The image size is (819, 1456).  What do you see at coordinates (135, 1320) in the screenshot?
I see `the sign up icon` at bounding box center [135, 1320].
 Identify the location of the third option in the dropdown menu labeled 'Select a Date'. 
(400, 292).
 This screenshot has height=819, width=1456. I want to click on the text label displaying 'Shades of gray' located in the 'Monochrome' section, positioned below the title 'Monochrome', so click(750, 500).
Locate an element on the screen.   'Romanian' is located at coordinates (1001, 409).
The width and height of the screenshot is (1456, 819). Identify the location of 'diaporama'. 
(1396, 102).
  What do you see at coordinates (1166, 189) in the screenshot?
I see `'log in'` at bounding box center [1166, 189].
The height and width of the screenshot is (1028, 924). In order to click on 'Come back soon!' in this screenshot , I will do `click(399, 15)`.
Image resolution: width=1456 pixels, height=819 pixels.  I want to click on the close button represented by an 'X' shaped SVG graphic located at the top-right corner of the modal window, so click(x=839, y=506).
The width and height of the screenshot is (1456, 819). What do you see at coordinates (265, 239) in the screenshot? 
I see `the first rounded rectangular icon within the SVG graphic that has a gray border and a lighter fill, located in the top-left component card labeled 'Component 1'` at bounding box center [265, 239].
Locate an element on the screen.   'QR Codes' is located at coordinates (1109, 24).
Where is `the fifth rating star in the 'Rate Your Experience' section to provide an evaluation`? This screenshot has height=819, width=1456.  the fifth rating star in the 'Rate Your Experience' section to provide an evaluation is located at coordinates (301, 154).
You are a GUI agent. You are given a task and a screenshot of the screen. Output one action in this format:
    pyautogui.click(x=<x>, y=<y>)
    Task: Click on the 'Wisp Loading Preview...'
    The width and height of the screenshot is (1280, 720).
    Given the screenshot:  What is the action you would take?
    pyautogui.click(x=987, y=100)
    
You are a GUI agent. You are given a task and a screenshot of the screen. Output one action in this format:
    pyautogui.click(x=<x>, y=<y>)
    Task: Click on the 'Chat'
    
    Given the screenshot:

---+---

[EXERCISE DETAILS] Update everything from the line containing "coordinates (301, 154)." down to the end of the material, replacing "GUI agent" with "desktop agent" and leaving all else unchanged.

[WRITTEN ANSWER]
Where is `the fifth rating star in the 'Rate Your Experience' section to provide an evaluation`? This screenshot has height=819, width=1456.  the fifth rating star in the 'Rate Your Experience' section to provide an evaluation is located at coordinates (301, 154).
You are a desktop agent. You are given a task and a screenshot of the screen. Output one action in this format:
    pyautogui.click(x=<x>, y=<y>)
    Task: Click on the 'Wisp Loading Preview...'
    The width and height of the screenshot is (1280, 720).
    Given the screenshot:  What is the action you would take?
    pyautogui.click(x=987, y=100)
    
You are a desktop agent. You are given a task and a screenshot of the screen. Output one action in this format:
    pyautogui.click(x=<x>, y=<y>)
    Task: Click on the 'Chat'
    
    Given the screenshot:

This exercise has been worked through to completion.